Maury Wills – "The legendary Maury Wills," as Pierre announced to the clubhouse Sunday morning – for one, preferred Pierre.
Some liked the switch-hitter, Furcal, at the top. They liked him for his power there, or his superior on-base percentage. Others liked Pierre, a left-handed hitter, and his bunting ability and leg hits.
"For me, I wouldn't have a problem with it either way," Furcal said, "because Juan Pierre can do it, too."
Pierre contended he was in no position to claim a job that Furcal performed well last season.
"It didn't matter to me," he said. "As long as I'm in the lineup, I'm happy. I don't think I've done anything in this game to say I should bat leadoff or not. That's for other people to say."
They both broke into the big leagues in 2000. Furcal was NL Rookie of the Year with the Atlanta Braves and Pierre, with the Rockies, finished sixth in the same ballot. Since then, Furcal batted leadoff in 875 of 976 games, while Pierre hit first in 899 of 1,007. Their career on-base percentages stand one-one-thousandth of a point apart. Pierre has stolen about 100 more bases, Furcal has nearly 100 more extra-base hits, and there they stood, before Little, who would decide what worked best for his team, this lineup.
As Donnelly wryly pointed out, "Somebody has to hit second. That's a rule in Major League baseball. One guy has to hit first and another guy has to hit second."
So, Little said, "I looked at the numbers. I looked at the persons. I looked at the fact neither misses games."

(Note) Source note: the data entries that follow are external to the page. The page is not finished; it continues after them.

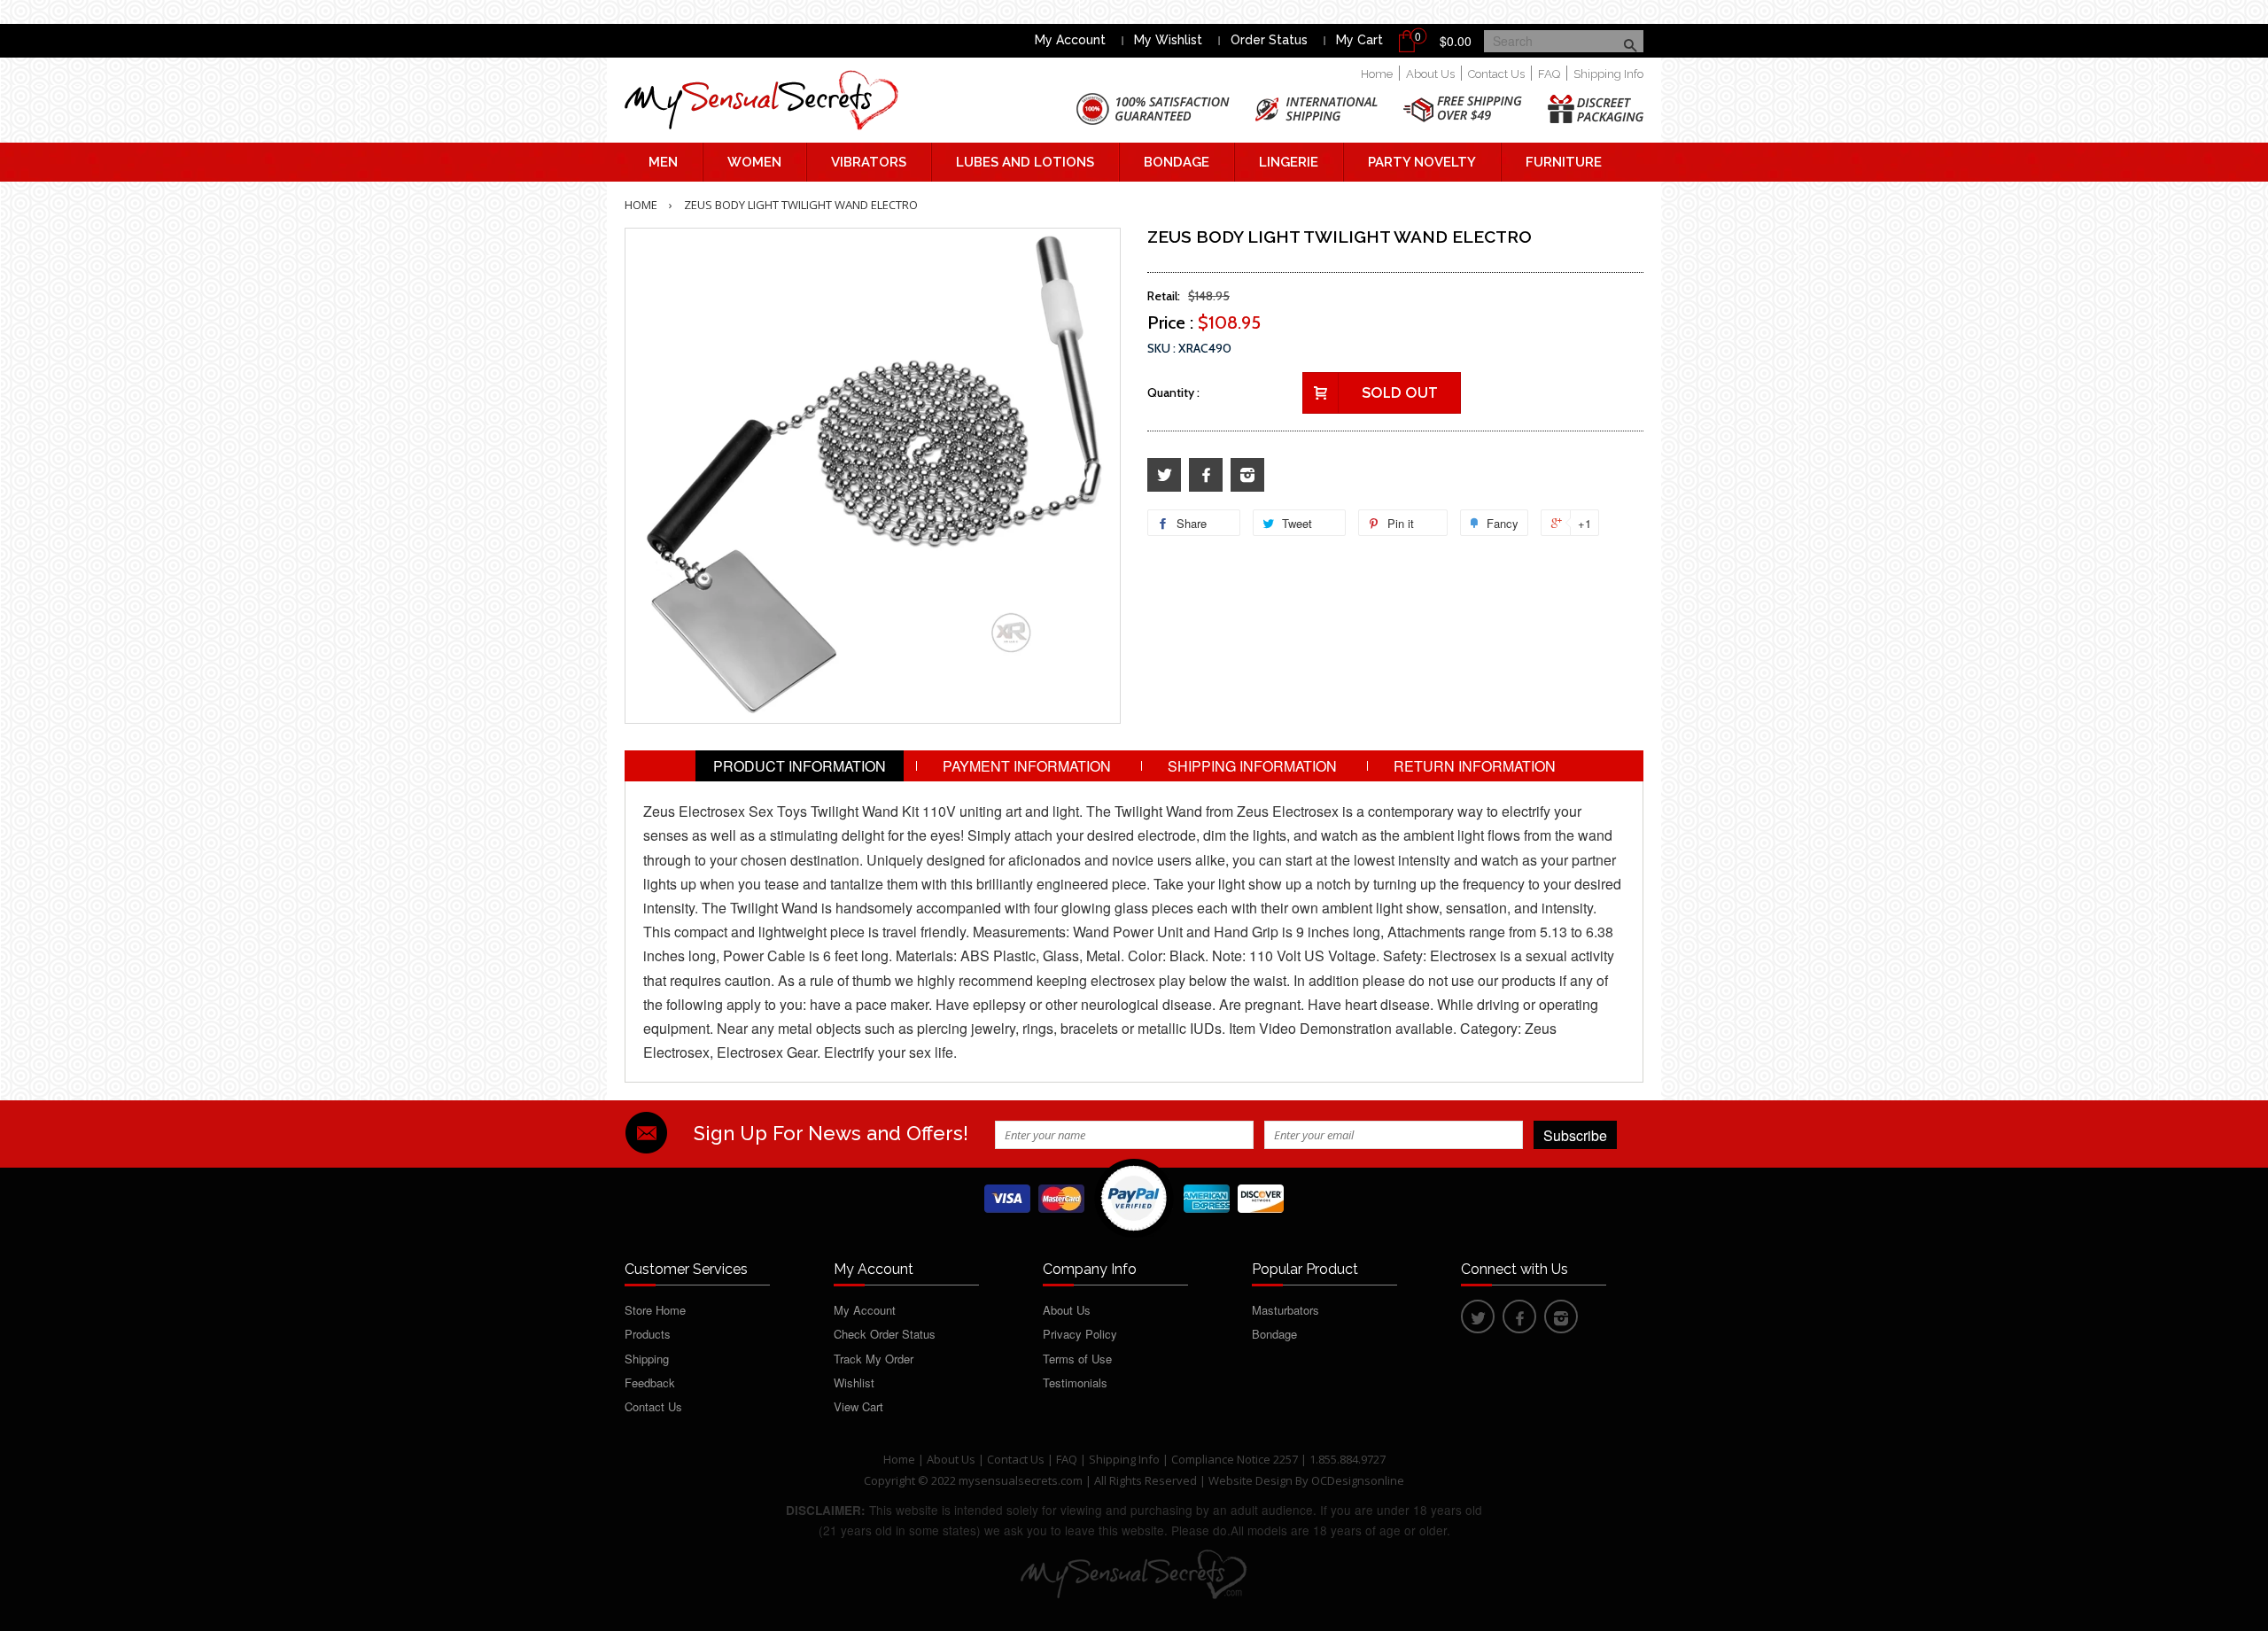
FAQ (1549, 74)
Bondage (1176, 162)
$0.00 (1456, 41)
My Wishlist (1168, 40)
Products (648, 1333)
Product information (799, 766)
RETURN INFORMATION (1475, 766)
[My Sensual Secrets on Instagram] (1247, 475)
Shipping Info (1608, 74)
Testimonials (1075, 1382)
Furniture (1564, 162)
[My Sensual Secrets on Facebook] (1206, 475)
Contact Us (1496, 74)
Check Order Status (885, 1333)
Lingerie (1288, 162)
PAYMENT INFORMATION (1027, 766)
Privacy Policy (1080, 1333)
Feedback (650, 1382)
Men (663, 162)
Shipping (647, 1358)
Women (754, 162)
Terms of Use (1077, 1358)
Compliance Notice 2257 (1236, 1459)
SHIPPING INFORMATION (1252, 766)
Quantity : (1173, 392)
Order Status (1269, 40)
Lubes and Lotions (1025, 162)
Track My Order (873, 1358)
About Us (1430, 74)
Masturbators (1285, 1309)
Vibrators (868, 162)
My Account (1070, 40)
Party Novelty (1422, 162)
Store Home (655, 1309)
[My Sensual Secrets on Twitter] (1164, 475)
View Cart (858, 1406)
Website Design (1250, 1480)
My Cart (1359, 40)
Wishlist (854, 1382)
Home (1377, 74)
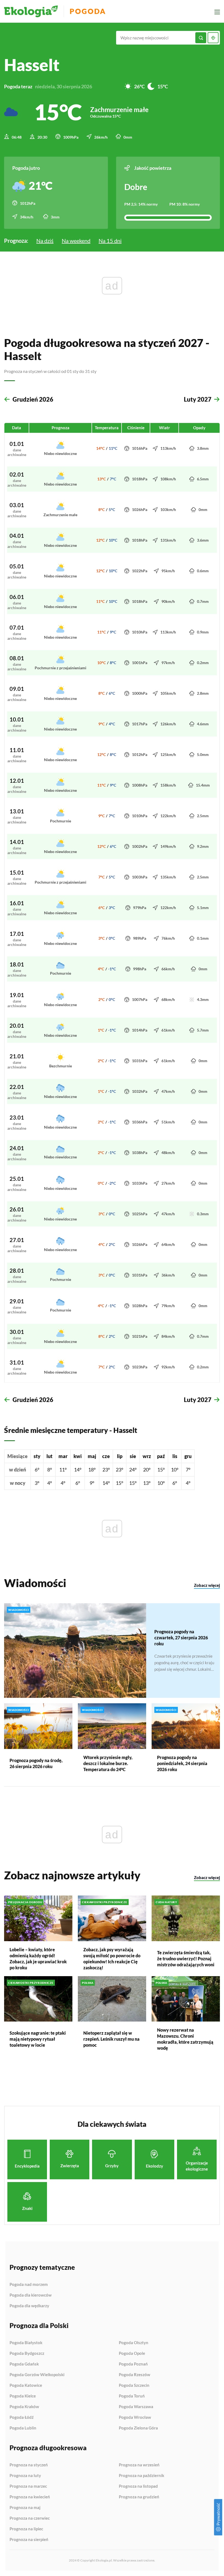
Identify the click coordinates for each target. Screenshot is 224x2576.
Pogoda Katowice (26, 2385)
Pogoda (88, 11)
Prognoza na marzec (28, 2486)
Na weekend (76, 240)
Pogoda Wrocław (135, 2417)
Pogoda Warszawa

What it may have come down to: The Dodgers believe their back-of-the-order hitters – Wilson Betemit, Andre Ethier and Martin – have the potential to reach base often. If they do, considering the pitcher's spot, the leadoff hitter could routinely come to the plate with a man or two on and two out. Furcal, as leadoff hitters go, has more power than Pierre, and therefore would be more likely to extend the inning and drive in the run.
That's how narrow the gap was.
Watching batting practice with his arms folded Sunday morning, Little said, "We could stand right here all morning and change our minds three or four times."
But, that's it. It's Furcal.
Besides, he said, "If it's not working, we'll switch it."